Work task 1: In the article on the STEM Calculus Academy, what did each small group of students receive for the flying challenge?
Work task 2: Reproduce everything in the STEM Calculus Academy article from "Students shared their" down to "learning something new.".

Reading text:
========================================================================

STEM Calculus Academy students learn and earn in special two-week sessionby Jan Janes on Aug 19, 2019
For two weeks in early August, 20 students gathered at the STEM Center on Gavilan College’s Gilroy campus, meeting people across all disciplines. They identified and streamlined their own transfer requirements to four-year colleges and discovered pathways to paid summer internships. Plus...math, math and more math.
“In this program students learn teamwork,” said Diana Gonzalez, STEM counselor. “They also face confusion. They experiment with trying stuff out, practice trial and error.”
Midway through the program, small groups of students received one straw, four index cards, scissors and tape. The challenge: With no instructions, build something that will fly. At the end of an hour, the outside hallway filled with test flights, and the winning team earned academic swag, along with flight distance swagger.
Ramiro Arizpe and Alawna Thompson tried out various physical configurations.
Test flights ensued amid great anticipation.
Students shared their experiences with the program.
Ramiro Arizpe, Math major
I came to the academy looking for support, better understanding, more knowledge of how to format my studies. I wanted to learn about other opportunities out there in the math world. This experiment was a place to learn how to interact with people and work as a team. It was good practice communicating with others to develop new ideas and build something. Math is interesting and experiential skill learning. Teams experiment with engineering and physics and biology. STEM is the field to get into, you’re always learning something new.
Angela Henry, Biology major
I needed more information so I can transfer after this semester. I learned about scholarship opportunities, how to connect with study partners, and how to arrange working in labs. I was previously a liberal arts major, took one biology class and was hooked. This program is more inclusive of women, it’s so empowering to see women in science. Marla Dresch is an amazing leader, and I want to be one of them. STEM is not as hard and intensive as I thought it would be, and team support makes it easier and more enjoyable. You don’t have to be a genius to be in STEM. Bring your own creativity, motivation and drive.
James Nunes, Civil Engineering major
The stipend was a big draw: $500 for the first week and $500 if you pass the intensive math the following week. But, wow, I’m learning so much. I’m getting way much more than just the stipend. Before I just knew people in classes. Now I know students in CSIS and bio and other majors. I know the ed plan to pursue in order to transfer to SJSU, what they offer in community and support. This week I got to work with other likeminded people using creativity, motivation and drive to accomplish something. STEM has so many different majors. Scientists predict, experiment, make observations. And they are not known for giving up.

========================================================================

Information supplied:
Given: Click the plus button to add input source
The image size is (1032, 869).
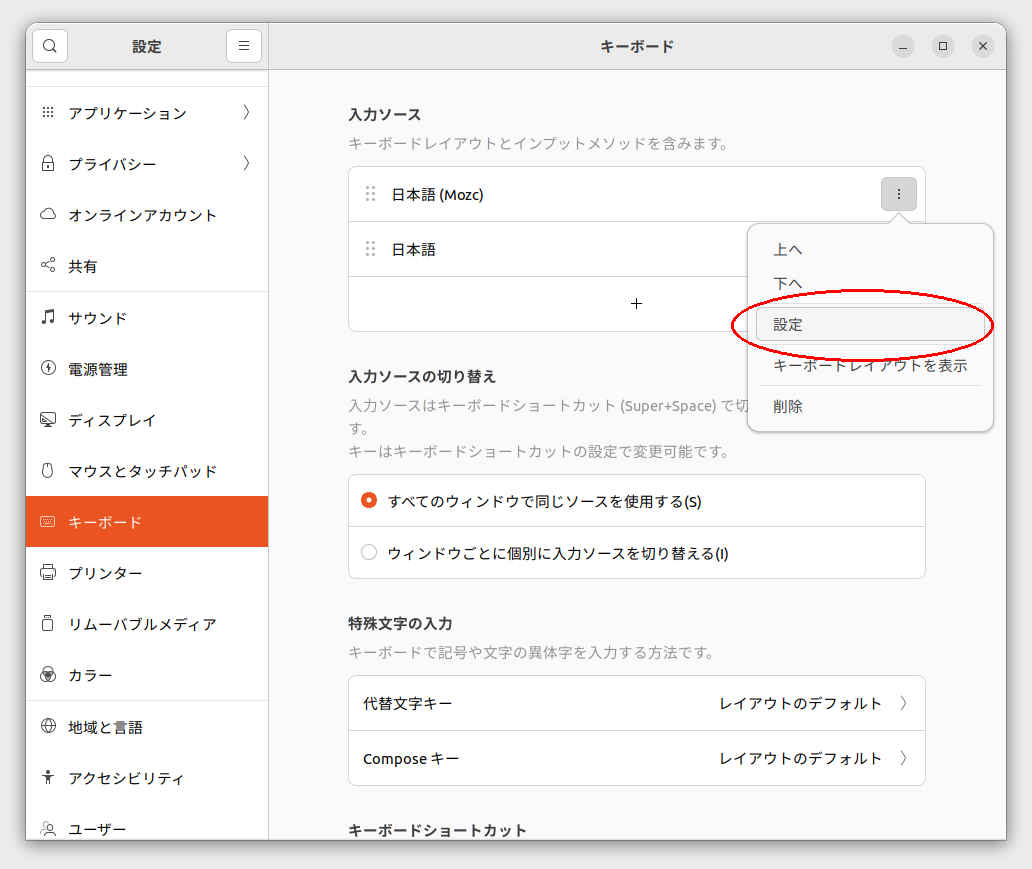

========================================================================

Answer section 1: One straw, four index cards, scissors and tape.

Answer section 2:
Students shared their experiences with the program.
Ramiro Arizpe, Math major
I came to the academy looking for support, better understanding, more knowledge of how to format my studies. I wanted to learn about other opportunities out there in the math world. This experiment was a place to learn how to interact with people and work as a team. It was good practice communicating with others to develop new ideas and build something. Math is interesting and experiential skill learning. Teams experiment with engineering and physics and biology. STEM is the field to get into, you’re always learning something new.